Reading passage

The first part of our global research (Read here: Smart City Pt.-1: A Framework For Intelligent Value Creation ) delved into the concept of smart cities, the drivers behind this new trend, and introduced some of their key components.  We made the case for smart city aspirants to align their smart city strategies with their stage of economic evolution in order to create economic value for itself, and deliver on expectations of higher quality services for its citizens.   We also pointed out three kinds of investments smart city aspirants must plan for in order to maximize this value relative to their distinct stages of economic evolution and (consequently) their priorities.

 

THREE EMERGING SMART CITY STRATEGIES

In this second part, we looked at a gamut of smart city related initiatives in flight around the world and identified a set of three distinct classes of underlying smart city strategies. We share our view on their sustainability, and their probability of achieving their goals towards achieving deployment of smart city principles at scale.

Before we get there, let’s revisit a basic premise of our ongoing research.

(a) Smart Cities Are About Data-Driven Insights;

(b) Smart Cities Are About Delivering Unique Contextual Citizen-Facing Services;

(c) Smart Services Do Not Exist In A Vacuum. They Depend On A Pre-Existing Infrastructure Linked to A History Of Goals-Driven Economic Investments.

Objectives
1) Please say whether each statement below agrees with the smart city passage above, answering yes or no and quoting the deciding words of the passage. (a) The first part of the research pointed out three kinds of investments that smart city aspirants must plan for. (b) The second part identified five classes of underlying smart city strategies. (c) The passage holds that smart services exist in a vacuum.
2) From the smart city passage above, return the stretch from "In this second" through "Goals-Driven Economic Investments.", copied word for word.

Information shown
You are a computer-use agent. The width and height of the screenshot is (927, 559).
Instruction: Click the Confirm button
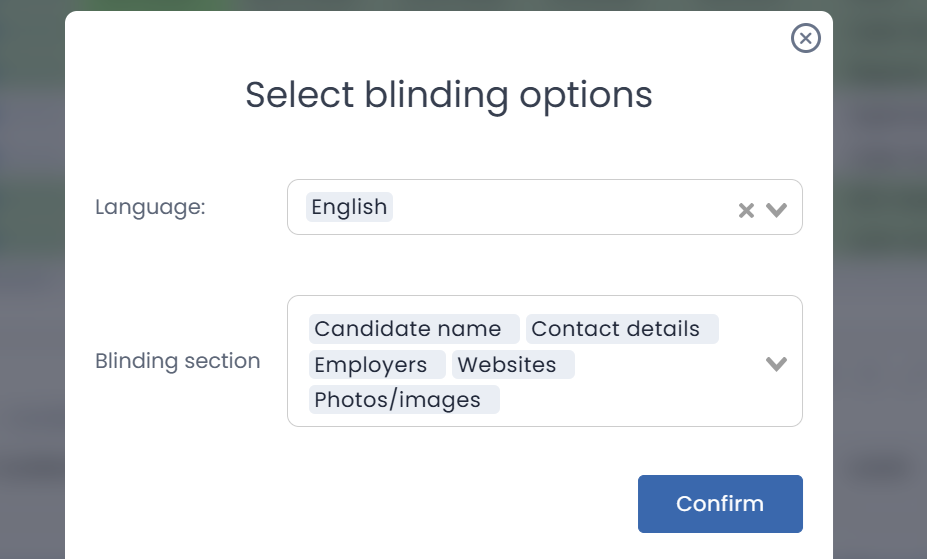tap(720, 504)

Answer set
1)
(a) Yes: "We also pointed out three kinds of investments smart city aspirants must plan for"
(b) No: "identified a set of three distinct classes of underlying smart city strategies"
(c) No: "Smart Services Do Not Exist In A Vacuum."

2)
In this second part, we looked at a gamut of smart city related initiatives in flight around the world and identified a set of three distinct classes of underlying smart city strategies. We share our view on their sustainability, and their probability of achieving their goals towards achieving deployment of smart city principles at scale.

Before we get there, let’s revisit a basic premise of our ongoing research.

(a) Smart Cities Are About Data-Driven Insights;

(b) Smart Cities Are About Delivering Unique Contextual Citizen-Facing Services;

(c) Smart Services Do Not Exist In A Vacuum. They Depend On A Pre-Existing Infrastructure Linked to A History Of Goals-Driven Economic Investments.